━━━━━ EXTRACT PROVIDED

That was the message that we'll see in just a moment. How does God motivate Isaiah? Well, as we look at these first verses, we see, first of all, that God gave Isaiah a vision of the glory of His person.
God gave Isaiah a vision of the glory of His person. In the year that King Uzziah died, I saw the Lord sitting upon a throne, high and lifted up, and the train of His robe filled the temple. Above Him stood the seraphim, each had six wings, and with two He covered His face, and with two He covered His feet, and with two He flew. And one called to another and said, Holy, holy, holy is the Lord of hosts. The whole earth is filled with His glory. The whole earth is filled with the glory.
You see, God came and He opened the eyes of Isaiah to see the Lord of hosts, the Lord of the covenant, the Lord of glory, high and lifted up so that His train fills the temple. And He heard the seraphim as they cried, holy, holy, holy.
Now some would argue that He is crying the triple holies there because of the triune nature of God. But I don't think that that's all that is going on. Isaiah is seeing and hearing the angels cry, holy, holy, holy, because they are expressing the fullness, the glory, the grandeur nature of God. They are looking and they are singing because all of God's glory fills the totality of the universe because He is the creator and maker of all things. Because He is the sustainer of all things. Because He holds all things in the palm of His hand.
You see, this is not some territorial deity that Isaiah is looking at. This is not some vain idol that he has conjured up in his own mind. But this is the Lord of hosts, the King of kings, the God who has entered into covenant with men, and He is showing Himself to Isaiah.
Remember those episodes throughout Scripture where God reveals Himself to those whom He's called. We think about God's revealing Himself to Moses. and how God hides him in the cleft of the rock, and He reveals His glory, His high glory to Moses, and Moses' face shined with the glory of God. And how God revealed himself to Ezekiel, the prophet. And how God, through Christ later, would reveal himself to John in the revelation. These glorious revelations.

━━━━━━━━━━

▸ TASK INSTRUCTIONS
Continue the sermon on Isaiah's vision from its last sentence.

━━━━━ PROVIDED DATA

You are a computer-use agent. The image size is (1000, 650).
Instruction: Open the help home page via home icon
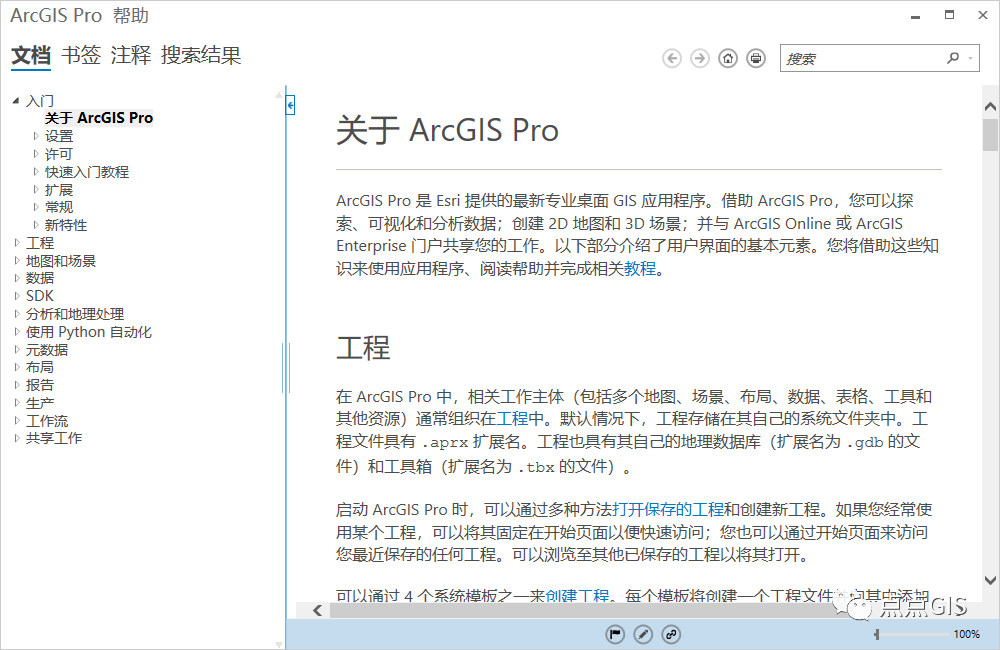728,58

━━━━━━━━━━

▸ RESULT OF THIS EXERCISE
He reveals the glory of his person. He causes Isaiah to stand back in awe and to fall upon his face. Isaiah saw God's glory filling the temple, knowing that it is God who has made heaven and earth, and it is God who has power to redeem, and it's God who has power to take. You see, the Bible says that it is a fearful thing to fall into the hands of the living God, because our God is a consuming fire. And here Isaiah was beholding the glory of the person of God in a vision. He saw the Lord high and lifted up and his train filled the temple.
And what effect does it have upon him when he sees This it says, Woe is me, for I am lost, for I am a man of unclean lips, and I dwell in the midst of a people of unclean lips, for my eyes have seen the King, the Lord of hosts. It humbled him in the dust. It broke him. He knew that he had seen God. He knew that it was the Lord whom he had seen and stood before.
And it humbled him because as he has been telling us about the circumstance and the situation that exists in his day, the sinfulness, the wickedness, the wretchedness, and here God in his glory shows himself to Isaiah, bows him down, prostrates him upon the ground as he revealed the glory of this person.
But God doesn't leave Isaiah there. God doesn't leave Isaiah laying upon his face because the scripture then tells us that God gave Isaiah a taste of the glory of his work. Then one of the seraphim flew to me, having in his hand a burning coal that he had taken with tongs from the altar. And he touched my mouth and he said, behold, this has touched your lips. Your guilt is taken away and your sin atoned for.
You see, God revealed not only the glory of His person, but He also revealed the glory of His power. He took Isaiah, this sinful man, this creature who was bowed down before Him, and He touched him with the power of His own grace and glory, and lifted him up. So that as Isaiah would later be sent with the message of God, he would know the truth and the reality of that message because he had been humbled by the sight of God and he had now been raised up by the work of God.
God had changed his life. God had made him a new creature. God had made him something that he wasn't before. He was a new man. God had touched his lips. Now this man who was a man of unclean lips to dwelt in the midst of a people of unclean lips would become the spokesperson for God. He would speak God's Word because God had changed him. God had renewed him. God had regenerated him. God had taken his sin away.
God revealed to Isaiah. a vision of the glory of his person. God gave Isaiah a taste of the glory of his work. This man of unclean lips was now made new.
But thirdly, the text says God also gave Isaiah a passion for the glory of his message. Read those first chapters of the book of Isaiah. They are some of the most colorful chapters and all of Scripture. I love it in chapter 2 when the day of the Lord is coming, for the people have rejected the Lord, and God's coming as a sweeping fire. He's burning the earth!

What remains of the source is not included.